Nous venons de sortir d’une période particulière et inédite qu’ont été ces deux mois de confinement.  Habituellement happés par le rythme effréné de la vie, professionnelle et personnelle, nous avons vécu dans un nouvel espace-temps ou tout a semblé ralenti, en suspension… et face à nous-mêmes, forcés et contraints, nous nous sommes retrouvés à penser à nous, à prendre du temps pour nous et nos proches, à se recentrer sur l’essentiel. Ce travail d’introspection personnel nous amène pour certains à nous poser de nouvelles questions (des questions qu’on ne s’autorisait pas ou qu’on ne prenait pas le temps de se poser) : comment voulons-nous vivre notre vie ? Qu’est-ce qui nous anime réellement ? Que voulons-nous être et ne pas être ? Toutes ces questions (et plein d’autres encore) se posent au niveau personnel mais qu’en est-il des organisations, des entreprises et de la société en général ? Ne devrions-nous pas collectivement se poser ces questions au sein de nos organisations ? Cela ne serait-il pas le premier pas vers la construction du monde d’après ? Si nous en sommes convaincus, il ne reste plus qu’à le faire ! Voici en quelques lignes une idée des premières questions à se poser et la démarche à entreprendre.

 

Trouver sa raison d’être : pourquoi et pour quoi ?
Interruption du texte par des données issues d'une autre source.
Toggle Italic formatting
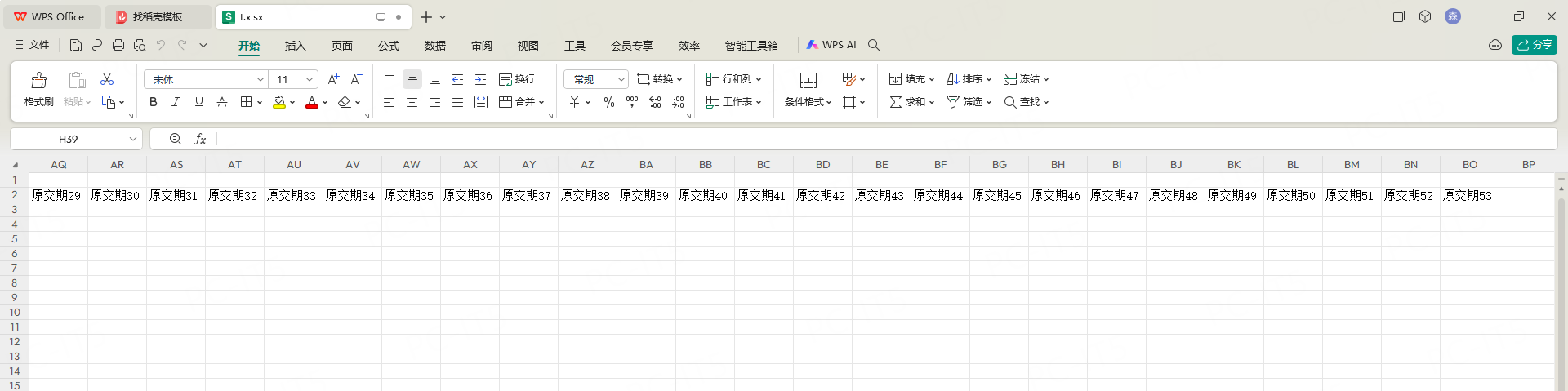The image size is (1568, 391). click(176, 102)
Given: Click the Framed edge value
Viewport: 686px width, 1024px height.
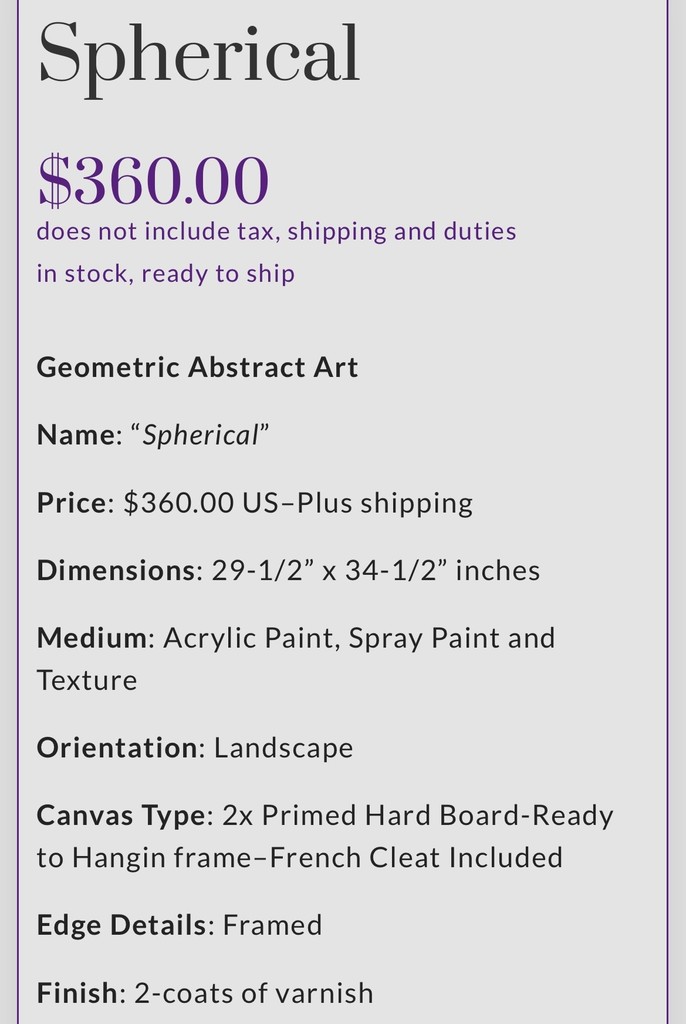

Il y a en langue japonaise un terme consacré : Ikigai, qui signifie « raison d’être » ou encore « joie de vivre ». Cette méthode consiste à décoder nos modes de pensée et réconcilier nos besoins/désirs et ce que nous faisons afin de les aligner pour réaliser ce que nous voulons vraiment faire. Cette philosophie de vie nous incite à agir et prendre des décisions en harmonie avec nous-même pour donner du sens à notre vie. Evidemment cela comporte une dimension liée à la relation au travail : mon travail est-il aligné avec ce que je suis ? Répond-il à mes besoins profonds et mes désirs ? Correspond-il à mes valeurs ?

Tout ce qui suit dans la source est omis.